(RECORDS TO PROCESS):
######
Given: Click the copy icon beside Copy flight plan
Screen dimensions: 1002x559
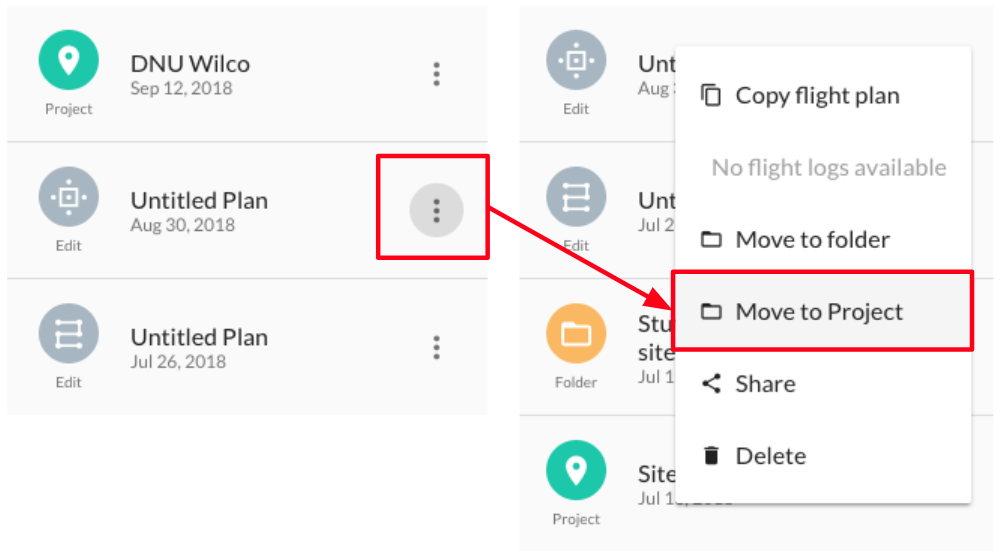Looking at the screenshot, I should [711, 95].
######
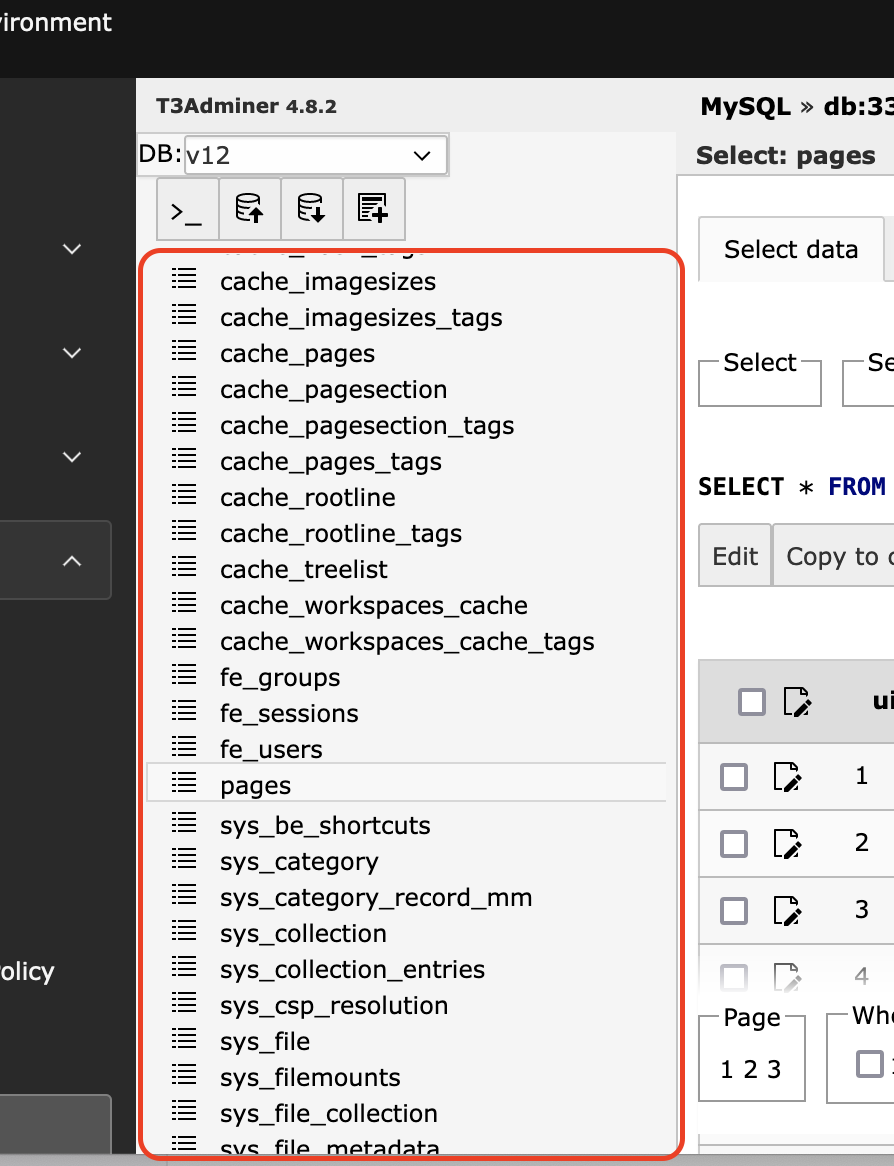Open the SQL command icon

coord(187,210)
######
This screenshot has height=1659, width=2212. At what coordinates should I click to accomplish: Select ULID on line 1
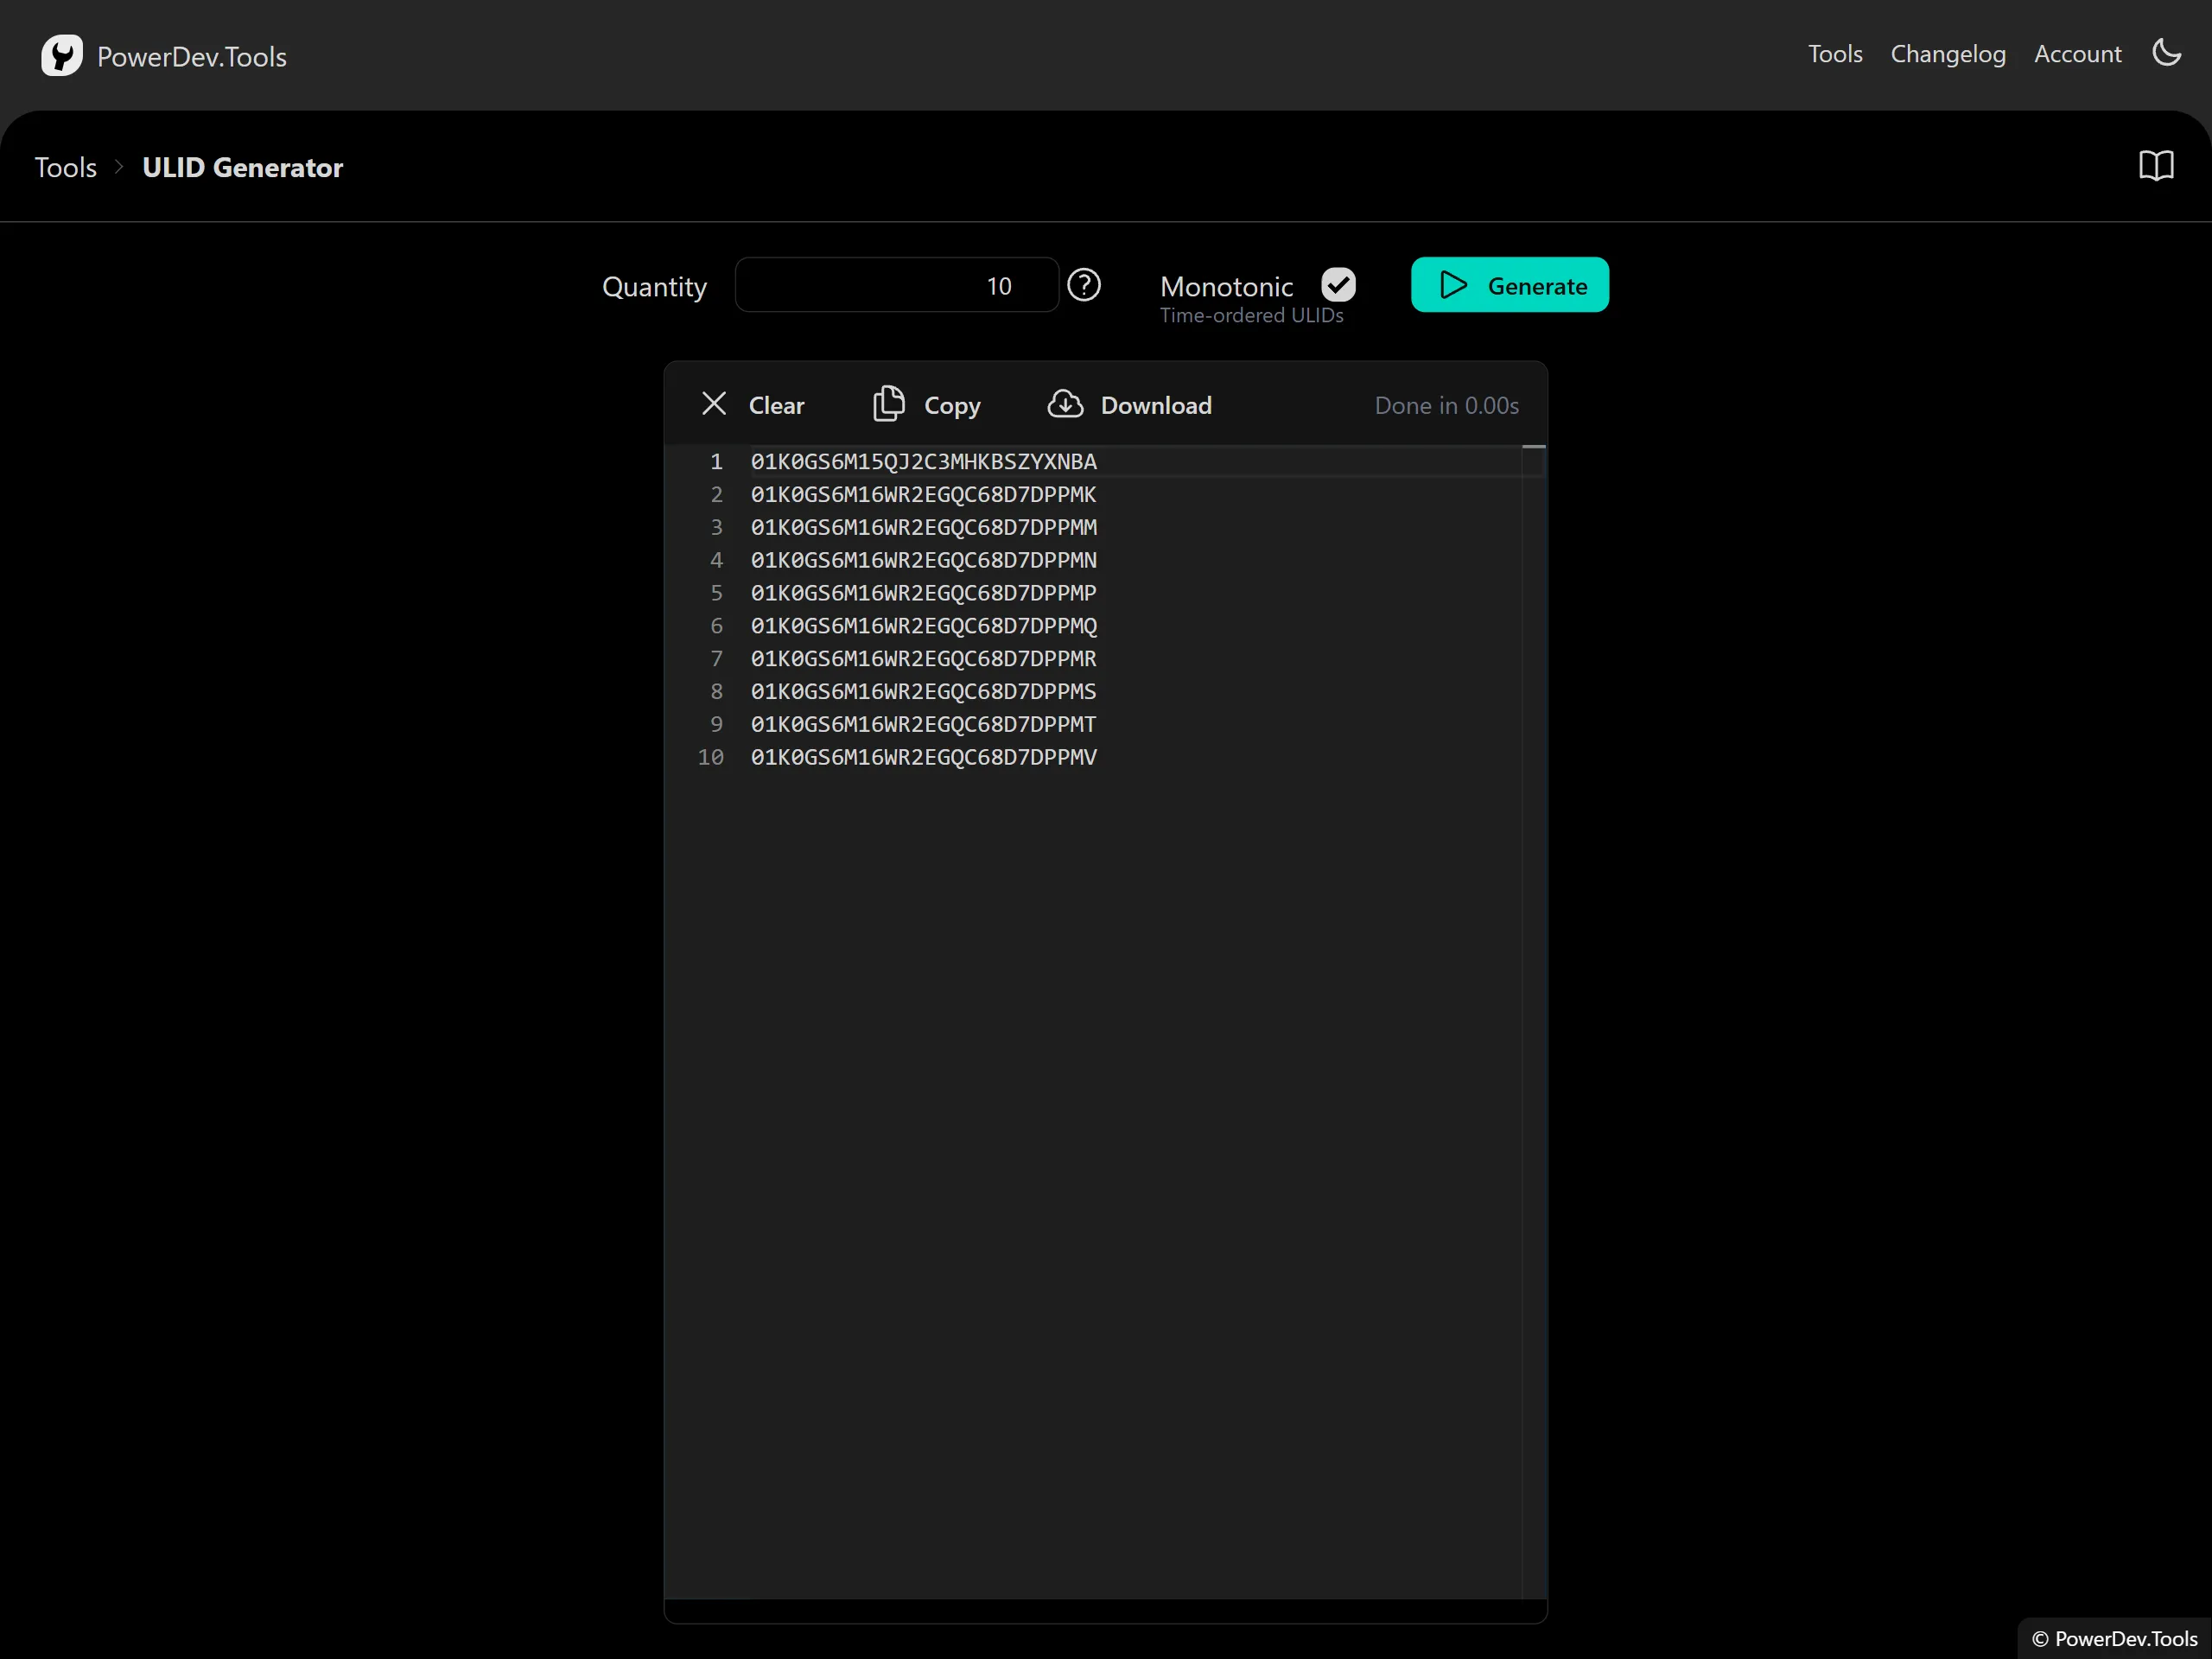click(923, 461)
######
(TASK REQUIREMENTS): Copy out the lines beginning with the one that contains "Given: Click the" and running through the one that contains "Looking at the", including both of those lines. Omit the pictures.

(COMPLETE RESPONSE):
Given: Click the copy icon beside Copy flight plan
Screen dimensions: 1002x559
Looking at the screenshot, I should [711, 95].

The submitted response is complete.